The final session at the Social Media Access Days at the German National Library focusses on the question of systemic risks, which is a key criterion for the approval of DSA data access requests under EU regulations. We start with Hanna Gawel, whose interest is in archiving hacktivism as a part of digital heritage. Hacktivism may be regarded as a high-risk activity, and therefore requires particular care from archivists.
The content to be archived here might include screenshots of defacements, leaked manifestos, memes, protest videos, and various other forms of often very ephemeral materials; there is a need to create secure procedures for its archival, and Hanna proposes the concept of derivative collections to address this.

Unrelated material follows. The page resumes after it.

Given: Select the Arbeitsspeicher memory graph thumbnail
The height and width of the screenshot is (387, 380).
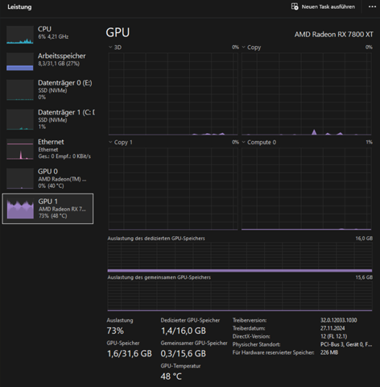Looking at the screenshot, I should (x=20, y=62).
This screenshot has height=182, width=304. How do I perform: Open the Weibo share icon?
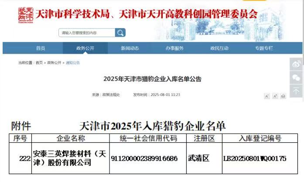click(296, 64)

Such derivatives might include redaction and anonymisation in order to reduce legal and ethical risks, for instance; some of this might be done via LLMs, too. A derivative collection is thus a secondary, modified dataset which down-samples from the original artefacts. The collection is specifically created to enable scholarly research on politically sensitive, ephemeral, and legally uncertain hacktivist materials and practices.
Hanna’s project specifically explores three hacktivist campaigns: Anonymous’s Project Chanology; WikiLeaks’ Cablegate; and the Syrian Electionic Army defacements. Raw data were sourced from open repositories including the Internet Archive and WikiMedia Commons; these were manually evaluated to flag sensitive personal data, copyright issues, or security risks; from these, derivatives that applied the necessary modifications were created; and these derivatives were further enriched with metadata covering custom descriptors such as the risk category; and finally a tiered access process was established via the Zenodo repository.

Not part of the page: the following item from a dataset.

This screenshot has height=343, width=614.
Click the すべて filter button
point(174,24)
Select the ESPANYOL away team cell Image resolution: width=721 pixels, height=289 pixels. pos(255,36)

The next question, then, is whether and how this process might be further automated. The manual process is time-consuming and repetitive; the project created a multimodal prototype in Google AI Studio to build a scalable and auditable infrastructure for the process. This draws on a matrix of transformative actions which might be applied to the data – e.g. video down-sampling, code alteration, redaction of personal names, or an adjustment of defacement images to reduce colour vibrancy.
Implemented as a tool, this enables users to upload their content, have the tool analyse the content and apply selected transformations, and save the derived content into a new dataset. Such modifications are then also stored in the extended metadata information attached to the content. Finally, then, the derived dataset can be uploaded to Zenodo for sharing.
Such a derivation process enables digital archivists to navigate the fine line between preserving important content and managing the significant legal and ethical risks; this represents a practicable compromise between protecting the data and maintaining their usability for research. This may also address legal challenges related to privacy, intellectual property, and malicious content concerns.
Such challenges are typical for counterculture media, which are affected by ethical challenges such as the amplification of victimisation, the dilemma of consent, and the conundrum of dual use. LLMs can help with these processes, but must not replace the archivists themselves; humans must remain in the loop. When used in this way, this derivation process can address gaps in current archival workflows, and provide a multi-tiered approach to accessing such sensitive data.